Clinical Trial Details
— Status: Terminated
Administrative data
NCT number |
NCT03181828 |
Other study ID # |
#7230 |
Secondary ID |
|
Status |
Terminated |
Phase |
Phase 1/Phase 2
|
First received |
|
Last updated |
|
Start date |
March 24, 2017 |
Est. completion date |
June 5, 2018 |
Study information
Verified date |
November 2021 |
Source |
Children's National Research Institute |
Contact |
n/a |
Is FDA regulated |
No |
Health authority |
|
Study type |
Interventional
|
Clinical Trial Summary
The objective is to determine if acetohydroxamic acid (AHA) can prevent hydrolysis of urea by
inhibiting the bacterial urease of gut flora of both healthy control adults as well as adults
with urea cycle disorders
Description:
This project will study the efficacy and safety of the pharmacologic blockade of urease in
the nitrogen salvage pathway of intestinal microbes in subjects with partial urea cycle
disorders. Additional trapping of ammonia as excretable urea may result in improved nitrogen
excretion and reduced ammonia levels.
Urea cycle disorders (UCDs) are a group of disorders resulting from a complete or partial
deficiency of one of the 6 enzymes or 2 transporters that comprise the urea cycle, the
essential biochemical pathway which converts toxic ammonia into urea. These disorders have as
a common feature, a reduced or complete inability to convert ammonia into urea, thereby
resulting in high ammonia levels, or hyperammonemia. If untreated, hyperammonemia may result
acutely in lethargy and coma, and chronically in intellectual disability. Current treatment
for hyperammonemia is suboptimal, thus the search for new treatments is critical.

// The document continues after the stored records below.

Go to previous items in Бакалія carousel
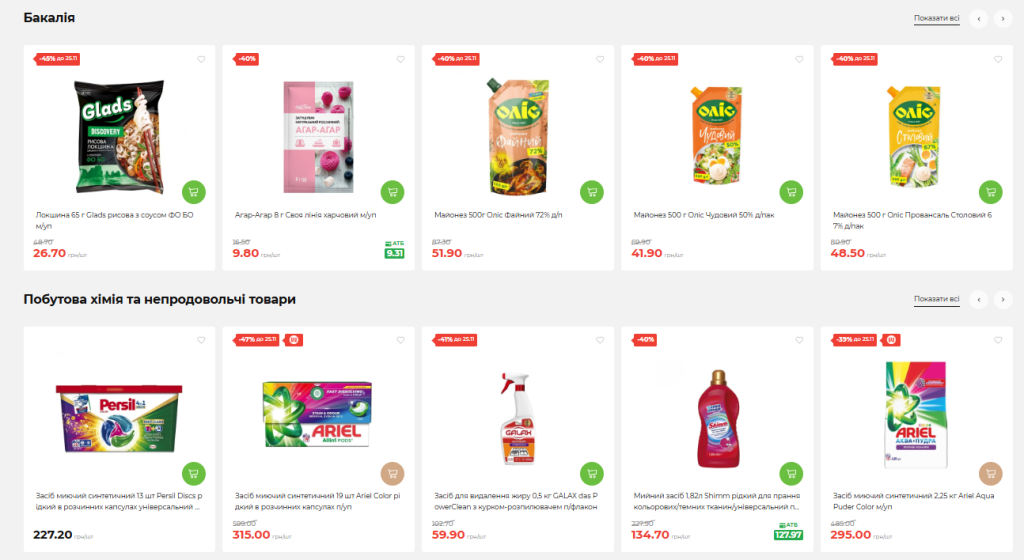 [x=978, y=18]
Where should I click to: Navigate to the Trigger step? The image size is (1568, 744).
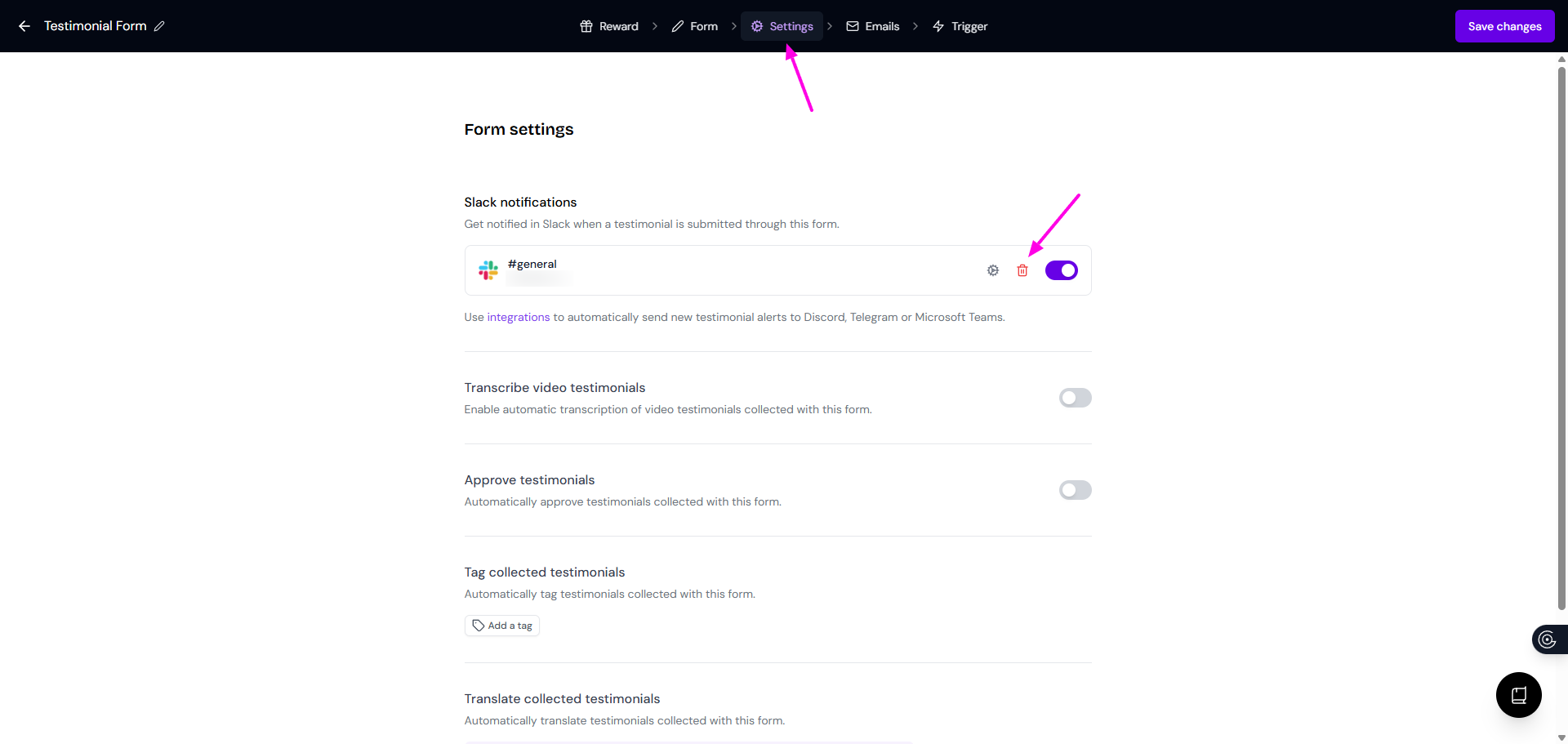960,26
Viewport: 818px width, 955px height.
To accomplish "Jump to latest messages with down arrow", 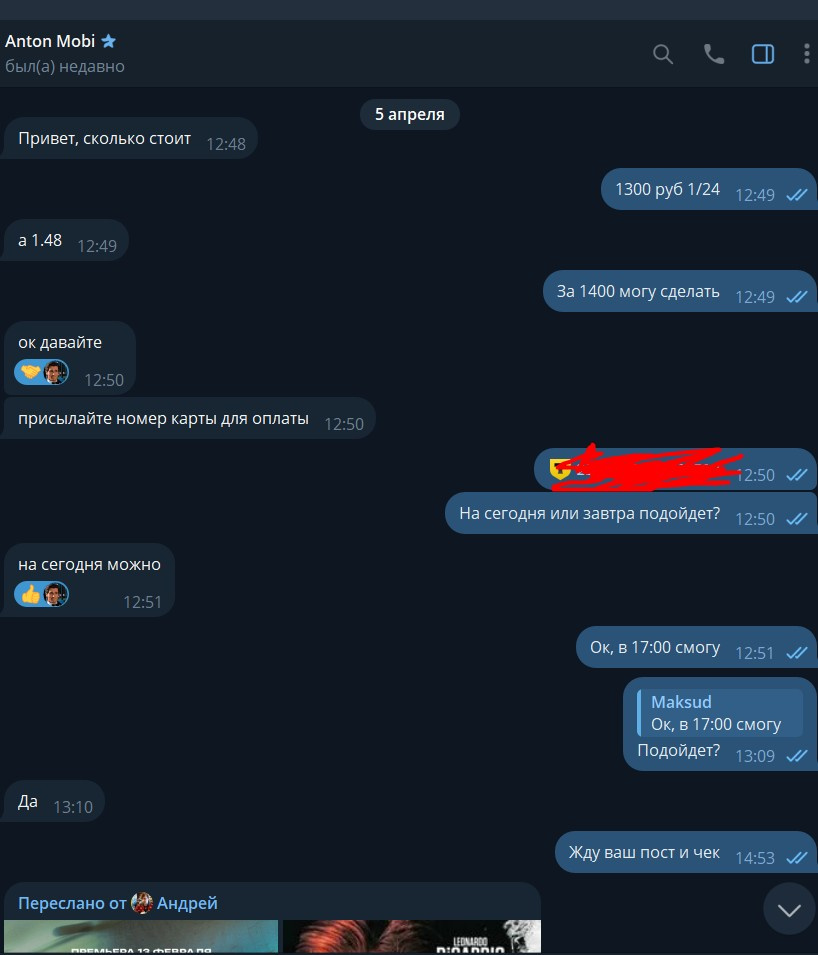I will (789, 910).
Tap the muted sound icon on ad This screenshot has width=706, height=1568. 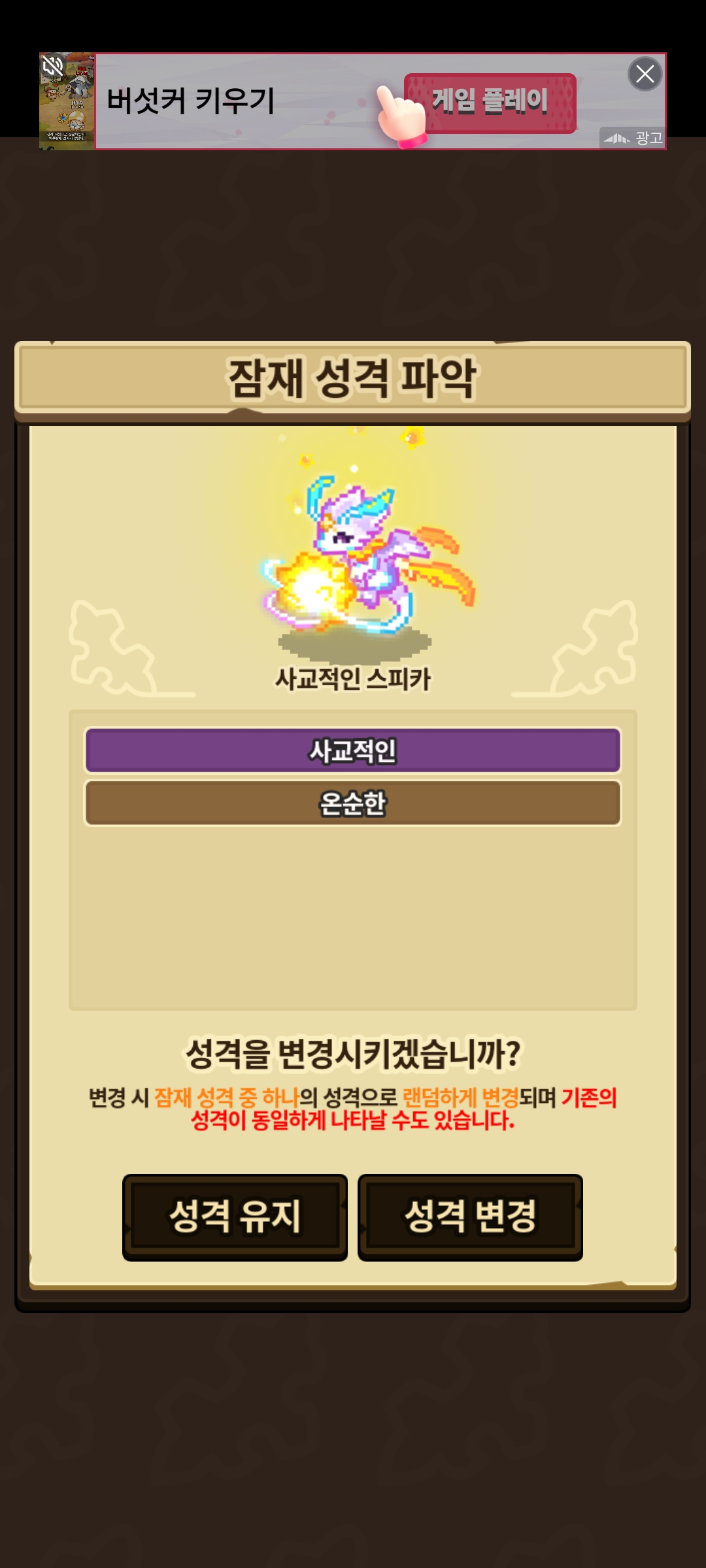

The urease inhibitor, acetohydroxamic acid (AHA, Lithostat®, Mission Pharmacal), is an
FDA-approved product for another indication- the treatment of struvite nephrolithiasis in
chronic urinary tract infections in both adults and children.
It is known that many urea-splitting bacteria also exist in the gut, and that in healthy
individuals, approximately 15-30% of blood urea is degraded via gut bacteria into ammonia3,
which returns to the liver via the portal vein, only to be recycled into urea. This
percentage of degraded urea may even be greater in patients with urea cycle disorders, who
are on a low protein-diet4 and whose gastrointestinal contents thus likely have lower
nitrogen content, promoting bacterial recycling of nitrogen from available urea.
Additionally, urea hydrolysis has been shown to be greatest in infants5, precisely the age at
which hyperammonemic episodes are the most frequent in UCD patients.
We intend to study if AHA can inhibit gut bacteria degradation of urea, thereby reducing the
quantity of ammonia returning to the liver. We intend to investigate this by studying
subjects on two occasions at least 3 days apart:
On the first occasion, subjects will receive an intravenous dose of 13C-urea. Following the
intravenous bolus of 13C-urea, over the subsequent 4 hours, we will collect several
sequential measurements of blood and urine biomarkers from an IV catheter placed in the other
arm. The intent is to obtain baseline 13CO2 kinetics in the subject.
On the second occasion, subjects will first receive an oral dose of AHA approximately 1 hour
prior to the intravenous 13C-urea dose. Similar sequential measurements of blood and urine
biomarkers will be performed. The intent is to observe a reduction in 13CO2 when AHA is
administered.
We intend to initially study a cohort of unaffected adult subjects. If successful, we will
study adults with partial urea cycle disorders.
This study will be conducted in the Clinical Research Center (CRC) of the Clinical and
Translational Research Institute (CTSI) of Children's National Medical Center (CNMC).